Diesel prices are likely to be deregulated by Diwali, a move that is likely to benefit private companies including Reliance Industries (RIL), Essar group and others who have invested big money in fuel retailing and setting up of petrol pumps. A host of companies are gearing up to foray and re-enter the fuel retailing business, albeit with a wait-and-watch approach
If it happens, the cut in diesel prices will come after five years. Following decontrol, consumers may also see a Rs 2-2.50 per litre reduction in diesel prices.
State-owned oil companies, traders and petrol pump dealers expect the government to free up diesel prices and align them with market rates closer to Diwali or by the middle of the month after state elections get over. And if global oil prices continue to stay at current levels of below $95 a barrel and the value of the rupee stabilises against the US dollar, consumers may be gifted with a price reduction of close to Rs 2 to 2.50 a litre along with the policy decision to decontrol prices.
“The ministry has asked us to gear up for diesel price de-regulation... we are waiting for a policy decision that could come close to Diwali or by the middle of this month after state elections get over,” the chairman of a state-owned oil company said.
However, industry sources said companies will “wait and watch” and are in no hurry to go on aggressive expansion drives when it comes to fuel retailing, which witnessed a flurry of activity from leading players when petrol and diesel was first de-regulated in 2002.

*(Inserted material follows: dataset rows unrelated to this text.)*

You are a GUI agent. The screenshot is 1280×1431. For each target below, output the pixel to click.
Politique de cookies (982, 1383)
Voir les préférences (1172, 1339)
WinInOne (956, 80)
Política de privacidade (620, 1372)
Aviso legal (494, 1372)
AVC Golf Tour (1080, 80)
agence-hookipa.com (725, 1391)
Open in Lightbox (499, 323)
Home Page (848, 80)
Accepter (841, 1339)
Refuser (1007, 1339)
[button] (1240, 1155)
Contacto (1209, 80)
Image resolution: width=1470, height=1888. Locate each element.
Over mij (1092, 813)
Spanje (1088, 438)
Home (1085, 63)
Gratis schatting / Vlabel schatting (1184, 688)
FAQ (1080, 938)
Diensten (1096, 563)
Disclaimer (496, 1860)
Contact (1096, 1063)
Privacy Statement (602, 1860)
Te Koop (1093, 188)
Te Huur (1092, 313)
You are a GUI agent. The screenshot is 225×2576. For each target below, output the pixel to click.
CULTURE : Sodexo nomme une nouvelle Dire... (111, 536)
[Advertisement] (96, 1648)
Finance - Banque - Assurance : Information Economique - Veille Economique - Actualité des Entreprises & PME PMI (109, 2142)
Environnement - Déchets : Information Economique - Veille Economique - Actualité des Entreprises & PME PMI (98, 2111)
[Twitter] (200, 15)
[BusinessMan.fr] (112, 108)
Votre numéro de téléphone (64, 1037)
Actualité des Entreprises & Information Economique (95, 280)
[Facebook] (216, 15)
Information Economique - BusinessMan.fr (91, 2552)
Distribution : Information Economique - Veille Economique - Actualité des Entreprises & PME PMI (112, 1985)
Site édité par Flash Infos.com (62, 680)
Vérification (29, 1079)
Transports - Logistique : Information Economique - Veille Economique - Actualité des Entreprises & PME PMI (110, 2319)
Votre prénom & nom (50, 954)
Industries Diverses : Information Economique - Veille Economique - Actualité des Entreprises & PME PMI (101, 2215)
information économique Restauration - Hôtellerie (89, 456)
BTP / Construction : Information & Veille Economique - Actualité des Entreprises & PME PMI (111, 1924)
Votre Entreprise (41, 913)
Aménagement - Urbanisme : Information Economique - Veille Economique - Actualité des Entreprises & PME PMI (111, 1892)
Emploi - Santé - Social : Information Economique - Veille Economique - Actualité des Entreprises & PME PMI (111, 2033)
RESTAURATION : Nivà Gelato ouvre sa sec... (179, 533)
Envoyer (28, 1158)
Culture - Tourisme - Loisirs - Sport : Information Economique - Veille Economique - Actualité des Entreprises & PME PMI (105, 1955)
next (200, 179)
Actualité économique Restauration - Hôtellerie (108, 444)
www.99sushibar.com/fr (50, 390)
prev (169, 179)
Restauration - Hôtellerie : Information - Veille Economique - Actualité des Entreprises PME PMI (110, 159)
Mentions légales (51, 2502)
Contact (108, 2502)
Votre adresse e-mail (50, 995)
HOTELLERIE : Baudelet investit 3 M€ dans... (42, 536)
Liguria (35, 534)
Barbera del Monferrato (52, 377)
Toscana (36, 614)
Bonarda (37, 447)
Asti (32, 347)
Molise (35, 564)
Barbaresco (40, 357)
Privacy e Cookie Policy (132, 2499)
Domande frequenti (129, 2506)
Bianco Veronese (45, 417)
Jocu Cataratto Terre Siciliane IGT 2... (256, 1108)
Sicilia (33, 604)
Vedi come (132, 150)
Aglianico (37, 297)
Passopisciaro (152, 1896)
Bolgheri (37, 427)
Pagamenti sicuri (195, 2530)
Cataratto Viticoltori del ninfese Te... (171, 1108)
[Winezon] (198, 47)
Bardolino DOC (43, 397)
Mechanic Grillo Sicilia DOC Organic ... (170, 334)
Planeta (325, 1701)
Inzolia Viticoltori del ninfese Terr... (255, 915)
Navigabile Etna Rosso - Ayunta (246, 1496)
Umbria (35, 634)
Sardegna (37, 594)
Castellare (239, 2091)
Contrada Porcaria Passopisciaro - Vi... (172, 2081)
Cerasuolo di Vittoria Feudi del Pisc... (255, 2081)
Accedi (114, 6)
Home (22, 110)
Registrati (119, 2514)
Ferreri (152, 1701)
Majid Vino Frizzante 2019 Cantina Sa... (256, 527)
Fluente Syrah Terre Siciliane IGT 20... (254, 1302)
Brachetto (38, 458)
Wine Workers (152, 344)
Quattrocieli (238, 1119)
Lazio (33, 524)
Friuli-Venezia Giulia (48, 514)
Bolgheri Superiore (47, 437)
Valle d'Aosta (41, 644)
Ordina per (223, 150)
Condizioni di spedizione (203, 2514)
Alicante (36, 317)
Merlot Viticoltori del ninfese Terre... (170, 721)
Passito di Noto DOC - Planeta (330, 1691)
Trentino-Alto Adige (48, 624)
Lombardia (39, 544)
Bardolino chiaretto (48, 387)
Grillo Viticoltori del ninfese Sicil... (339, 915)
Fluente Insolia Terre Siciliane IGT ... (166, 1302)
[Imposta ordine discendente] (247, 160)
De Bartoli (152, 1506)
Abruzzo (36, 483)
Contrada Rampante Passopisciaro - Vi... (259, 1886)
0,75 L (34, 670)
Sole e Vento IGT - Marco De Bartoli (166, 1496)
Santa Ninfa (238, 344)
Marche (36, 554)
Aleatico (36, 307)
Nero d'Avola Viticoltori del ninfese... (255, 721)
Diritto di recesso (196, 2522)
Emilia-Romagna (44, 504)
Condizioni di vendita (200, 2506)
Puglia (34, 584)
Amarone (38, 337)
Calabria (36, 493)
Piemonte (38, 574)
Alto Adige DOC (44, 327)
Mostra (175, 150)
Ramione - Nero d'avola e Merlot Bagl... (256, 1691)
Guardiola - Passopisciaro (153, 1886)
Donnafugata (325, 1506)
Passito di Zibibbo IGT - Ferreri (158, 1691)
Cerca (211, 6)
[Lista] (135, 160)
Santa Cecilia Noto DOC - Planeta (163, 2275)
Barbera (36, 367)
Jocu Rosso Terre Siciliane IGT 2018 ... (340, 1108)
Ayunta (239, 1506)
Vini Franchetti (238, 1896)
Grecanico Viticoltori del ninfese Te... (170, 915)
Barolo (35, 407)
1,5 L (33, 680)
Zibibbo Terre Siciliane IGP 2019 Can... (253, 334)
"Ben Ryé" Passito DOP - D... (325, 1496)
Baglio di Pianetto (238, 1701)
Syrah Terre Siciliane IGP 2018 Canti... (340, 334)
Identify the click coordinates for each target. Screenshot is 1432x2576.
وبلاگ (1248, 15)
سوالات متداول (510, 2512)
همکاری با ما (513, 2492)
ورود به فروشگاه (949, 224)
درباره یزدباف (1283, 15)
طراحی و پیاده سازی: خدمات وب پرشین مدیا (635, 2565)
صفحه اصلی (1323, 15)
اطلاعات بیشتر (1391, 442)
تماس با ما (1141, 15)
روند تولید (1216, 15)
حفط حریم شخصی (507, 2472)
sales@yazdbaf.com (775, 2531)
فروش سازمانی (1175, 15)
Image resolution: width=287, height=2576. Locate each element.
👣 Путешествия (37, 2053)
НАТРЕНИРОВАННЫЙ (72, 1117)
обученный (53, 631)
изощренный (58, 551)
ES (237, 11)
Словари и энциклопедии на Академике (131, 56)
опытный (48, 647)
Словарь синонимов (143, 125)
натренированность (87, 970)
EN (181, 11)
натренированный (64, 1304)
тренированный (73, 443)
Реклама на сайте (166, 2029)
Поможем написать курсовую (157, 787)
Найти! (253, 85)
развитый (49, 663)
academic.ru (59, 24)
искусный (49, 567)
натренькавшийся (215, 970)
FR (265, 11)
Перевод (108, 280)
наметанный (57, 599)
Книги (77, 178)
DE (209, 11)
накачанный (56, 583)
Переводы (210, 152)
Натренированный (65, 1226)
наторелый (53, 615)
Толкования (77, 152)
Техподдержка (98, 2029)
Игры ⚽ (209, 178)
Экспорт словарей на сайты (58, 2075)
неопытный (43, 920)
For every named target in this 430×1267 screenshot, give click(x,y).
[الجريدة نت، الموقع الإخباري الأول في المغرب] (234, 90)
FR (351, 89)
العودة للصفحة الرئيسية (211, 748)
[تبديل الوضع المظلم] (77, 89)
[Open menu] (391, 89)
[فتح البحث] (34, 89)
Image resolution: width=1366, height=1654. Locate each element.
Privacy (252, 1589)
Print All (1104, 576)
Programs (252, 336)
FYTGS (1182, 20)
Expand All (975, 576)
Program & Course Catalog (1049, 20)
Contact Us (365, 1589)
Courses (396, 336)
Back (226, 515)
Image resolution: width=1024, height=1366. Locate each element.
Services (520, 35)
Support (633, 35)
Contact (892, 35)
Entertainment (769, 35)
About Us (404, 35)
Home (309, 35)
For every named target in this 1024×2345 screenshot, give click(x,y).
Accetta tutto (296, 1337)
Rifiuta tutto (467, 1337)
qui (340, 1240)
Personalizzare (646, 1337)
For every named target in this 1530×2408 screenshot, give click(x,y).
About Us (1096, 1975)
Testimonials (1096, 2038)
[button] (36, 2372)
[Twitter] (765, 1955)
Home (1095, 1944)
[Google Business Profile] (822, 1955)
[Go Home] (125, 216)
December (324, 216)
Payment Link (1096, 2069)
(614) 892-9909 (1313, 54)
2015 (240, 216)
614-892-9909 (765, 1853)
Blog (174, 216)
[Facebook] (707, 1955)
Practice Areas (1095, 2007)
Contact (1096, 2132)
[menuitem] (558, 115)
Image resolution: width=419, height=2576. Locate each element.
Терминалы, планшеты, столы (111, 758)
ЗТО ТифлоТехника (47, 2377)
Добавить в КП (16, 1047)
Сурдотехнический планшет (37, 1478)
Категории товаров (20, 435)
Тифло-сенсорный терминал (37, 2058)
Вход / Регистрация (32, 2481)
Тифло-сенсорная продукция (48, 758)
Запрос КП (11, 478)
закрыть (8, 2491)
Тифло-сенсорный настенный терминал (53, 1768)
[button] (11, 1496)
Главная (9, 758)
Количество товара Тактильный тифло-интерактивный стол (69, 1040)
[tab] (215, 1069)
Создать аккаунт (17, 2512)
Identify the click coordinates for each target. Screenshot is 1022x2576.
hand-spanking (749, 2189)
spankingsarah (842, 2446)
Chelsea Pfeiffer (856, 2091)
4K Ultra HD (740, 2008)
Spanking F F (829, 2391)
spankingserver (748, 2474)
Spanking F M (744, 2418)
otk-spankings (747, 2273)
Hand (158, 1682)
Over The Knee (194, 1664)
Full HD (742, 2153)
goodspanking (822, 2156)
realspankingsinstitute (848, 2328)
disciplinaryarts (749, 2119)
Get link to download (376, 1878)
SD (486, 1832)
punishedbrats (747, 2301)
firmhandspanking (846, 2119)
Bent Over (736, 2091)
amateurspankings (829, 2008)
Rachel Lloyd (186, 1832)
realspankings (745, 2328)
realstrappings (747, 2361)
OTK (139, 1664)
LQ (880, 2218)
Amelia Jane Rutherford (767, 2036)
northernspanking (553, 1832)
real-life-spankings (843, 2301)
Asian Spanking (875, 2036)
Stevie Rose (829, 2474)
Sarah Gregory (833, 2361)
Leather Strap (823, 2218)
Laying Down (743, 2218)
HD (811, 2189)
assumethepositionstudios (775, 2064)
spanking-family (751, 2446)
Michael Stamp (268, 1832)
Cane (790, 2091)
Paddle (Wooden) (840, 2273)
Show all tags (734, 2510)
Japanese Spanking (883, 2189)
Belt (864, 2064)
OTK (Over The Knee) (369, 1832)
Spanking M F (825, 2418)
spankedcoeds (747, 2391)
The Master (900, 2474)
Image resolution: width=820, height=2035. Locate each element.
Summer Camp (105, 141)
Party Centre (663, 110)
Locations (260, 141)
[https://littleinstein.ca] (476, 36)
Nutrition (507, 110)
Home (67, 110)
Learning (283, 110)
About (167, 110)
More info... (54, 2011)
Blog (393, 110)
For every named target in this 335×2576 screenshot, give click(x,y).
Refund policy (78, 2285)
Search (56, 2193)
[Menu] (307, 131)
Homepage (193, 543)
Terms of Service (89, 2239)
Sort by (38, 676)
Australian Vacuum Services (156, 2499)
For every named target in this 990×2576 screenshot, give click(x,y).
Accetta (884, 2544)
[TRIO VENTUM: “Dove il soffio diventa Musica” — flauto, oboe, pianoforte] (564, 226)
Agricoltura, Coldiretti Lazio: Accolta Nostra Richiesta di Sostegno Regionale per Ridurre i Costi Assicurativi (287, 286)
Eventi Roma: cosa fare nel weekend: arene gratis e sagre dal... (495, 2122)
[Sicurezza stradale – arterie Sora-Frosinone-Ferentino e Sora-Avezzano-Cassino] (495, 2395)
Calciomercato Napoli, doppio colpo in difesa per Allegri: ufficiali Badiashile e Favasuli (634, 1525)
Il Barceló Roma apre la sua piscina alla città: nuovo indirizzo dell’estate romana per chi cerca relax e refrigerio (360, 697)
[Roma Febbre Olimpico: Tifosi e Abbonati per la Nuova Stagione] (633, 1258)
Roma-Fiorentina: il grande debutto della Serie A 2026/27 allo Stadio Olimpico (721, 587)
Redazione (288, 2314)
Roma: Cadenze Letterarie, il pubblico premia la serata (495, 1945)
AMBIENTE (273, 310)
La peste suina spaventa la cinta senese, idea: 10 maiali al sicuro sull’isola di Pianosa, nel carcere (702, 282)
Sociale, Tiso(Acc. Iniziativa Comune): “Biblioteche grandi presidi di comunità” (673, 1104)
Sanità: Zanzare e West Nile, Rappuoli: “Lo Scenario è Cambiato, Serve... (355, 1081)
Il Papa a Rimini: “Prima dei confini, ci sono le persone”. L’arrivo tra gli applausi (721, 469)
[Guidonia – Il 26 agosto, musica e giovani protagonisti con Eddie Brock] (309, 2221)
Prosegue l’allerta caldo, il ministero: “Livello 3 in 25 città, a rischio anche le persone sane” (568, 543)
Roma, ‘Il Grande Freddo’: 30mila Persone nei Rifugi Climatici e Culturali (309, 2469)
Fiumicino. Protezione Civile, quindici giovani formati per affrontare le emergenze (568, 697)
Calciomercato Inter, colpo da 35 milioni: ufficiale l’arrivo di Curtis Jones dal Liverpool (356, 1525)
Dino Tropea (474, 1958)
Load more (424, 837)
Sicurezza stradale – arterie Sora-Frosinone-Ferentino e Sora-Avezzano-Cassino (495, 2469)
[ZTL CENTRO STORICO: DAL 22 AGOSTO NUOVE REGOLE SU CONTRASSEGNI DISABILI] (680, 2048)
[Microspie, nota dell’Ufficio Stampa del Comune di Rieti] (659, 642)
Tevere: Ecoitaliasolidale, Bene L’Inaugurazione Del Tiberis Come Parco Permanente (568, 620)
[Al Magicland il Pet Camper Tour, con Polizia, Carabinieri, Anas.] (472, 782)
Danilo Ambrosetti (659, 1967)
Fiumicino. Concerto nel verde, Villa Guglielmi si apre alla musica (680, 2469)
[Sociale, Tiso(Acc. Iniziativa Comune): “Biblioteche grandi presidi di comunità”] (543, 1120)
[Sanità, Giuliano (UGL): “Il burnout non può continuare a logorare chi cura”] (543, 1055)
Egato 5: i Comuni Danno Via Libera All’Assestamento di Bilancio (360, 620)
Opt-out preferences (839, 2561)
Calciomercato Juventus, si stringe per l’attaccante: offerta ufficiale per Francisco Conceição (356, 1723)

“Global energy major BP has a tie-up with RIL for marketing but it seems that the UK energy major is in no hurry to set up petrol pumps in the country,” a petroleum ministry official said. “It is quiet unlikely that the trend witnessed after 2002 when deregulation of petrol and diesel saw private and public sector companies que up for fuel retailing, will be repeated.”
“There is certainly more caution amongst industry players this time around,” another senior petroleum ministry official said, adding that the government has received no new applications from companies. “Last application received was from BP who, too, is keen to market jet fuel or aviation turbine fuel in India but whether they will get into fuel retailing is still not clear,” he said.
At present, fuel retailing is dominated by state-run oil companies including Indian Oil, Bharat Petroleum and Hindustan Petroleum Corp Ltd.
RIL and Essar, and global major Shell may also look at expanding their petrol pump networks. Most closed their petrol pumps in 2008 as losses mounted after the government extended subsidy to state-run oil companies on sale of petrol and diesel.
In fact Mukesh Ambani-led RIL is said to be looking to lease its petrol pumps to state-owned oil marketing companies after diesel de-control. RIL had closed most of its 1,500 petrol pumps across India by 2008.
When contacted, an RIL official said that while the company was hopeful of diesel price de-regulation, it was watching how things unfold. “It could be a mix of leasing and re-starting the closed pumps,” a source close to RIL said.
Ruias-controlled Essar Oil, however, is keen to expand its existing network of 1,400 petrol pumps to 3,000 in the next three years after diesel prices are freed.